Alpha School nos EUA oferece apenas 2 horas de aula por dia com ensino personalizado. Críticos questionam formação dos “guias” e excesso de telas
A Alpha School, colégio privado americano, eliminou professores tradicionais substituindo-os por inteligência artificial e “guias de aprendizagem”. Com unidades no Texas, Flórida, Arizona e Califórnia, a instituição cobra mensalidades a partir de R$ 18 mil e planeja expansão para Nova York.
O modelo oferece apenas duas horas diárias de disciplinas fundamentais (matemática, ciências, leitura) entre 9h e 11h, com acompanhamento personalizado da IA. Não há divisão por séries baseada na idade – estudantes avançam conforme suas capacidades individuais. O restante do dia é dedicado a workshops e “habilidades para a vida”.

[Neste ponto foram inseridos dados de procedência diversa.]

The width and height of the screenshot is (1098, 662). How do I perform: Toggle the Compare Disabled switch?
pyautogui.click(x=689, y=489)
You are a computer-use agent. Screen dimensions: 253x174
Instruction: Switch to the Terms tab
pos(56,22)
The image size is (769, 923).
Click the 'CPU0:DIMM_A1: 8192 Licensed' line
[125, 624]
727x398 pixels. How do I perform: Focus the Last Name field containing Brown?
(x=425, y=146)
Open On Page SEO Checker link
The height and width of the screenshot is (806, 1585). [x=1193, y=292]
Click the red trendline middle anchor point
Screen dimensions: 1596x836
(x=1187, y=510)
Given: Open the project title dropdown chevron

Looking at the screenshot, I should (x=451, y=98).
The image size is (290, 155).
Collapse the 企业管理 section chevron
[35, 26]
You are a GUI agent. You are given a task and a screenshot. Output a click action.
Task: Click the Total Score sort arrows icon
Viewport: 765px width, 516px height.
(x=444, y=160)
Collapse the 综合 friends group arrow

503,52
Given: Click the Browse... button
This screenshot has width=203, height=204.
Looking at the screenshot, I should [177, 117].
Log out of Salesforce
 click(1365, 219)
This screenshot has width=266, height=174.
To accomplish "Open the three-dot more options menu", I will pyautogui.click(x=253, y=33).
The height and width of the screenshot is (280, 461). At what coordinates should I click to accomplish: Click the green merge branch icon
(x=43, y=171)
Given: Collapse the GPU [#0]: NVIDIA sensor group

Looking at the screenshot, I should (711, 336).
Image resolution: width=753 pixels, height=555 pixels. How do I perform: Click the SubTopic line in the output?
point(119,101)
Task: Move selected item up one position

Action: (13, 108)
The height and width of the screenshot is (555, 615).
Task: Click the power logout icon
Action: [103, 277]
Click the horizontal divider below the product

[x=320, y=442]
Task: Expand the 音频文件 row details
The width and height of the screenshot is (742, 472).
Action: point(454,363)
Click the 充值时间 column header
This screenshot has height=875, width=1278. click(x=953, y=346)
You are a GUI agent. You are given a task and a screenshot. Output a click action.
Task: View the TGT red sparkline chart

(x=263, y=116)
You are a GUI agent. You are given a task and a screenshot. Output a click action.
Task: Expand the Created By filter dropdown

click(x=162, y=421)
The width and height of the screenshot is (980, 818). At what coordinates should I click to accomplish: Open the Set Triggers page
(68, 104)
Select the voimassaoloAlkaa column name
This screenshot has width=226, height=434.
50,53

Os “guias de aprendizagem” não precisam ter licenciatura ou formação específica em educação. São selecionados por “experiência em tecnologia e startups” e capacidade motivacional, monitorando progresso através de relatórios gerados por IA.
Especialistas americanos criticam a reduzida carga horária tradicional, excesso de telas, possível “robotização” dos alunos por recompensas externas e falta de discussões sobre diversidade. O modelo foi barrado na Pensilvânia por não atender padrões acadêmicos estabelecidos.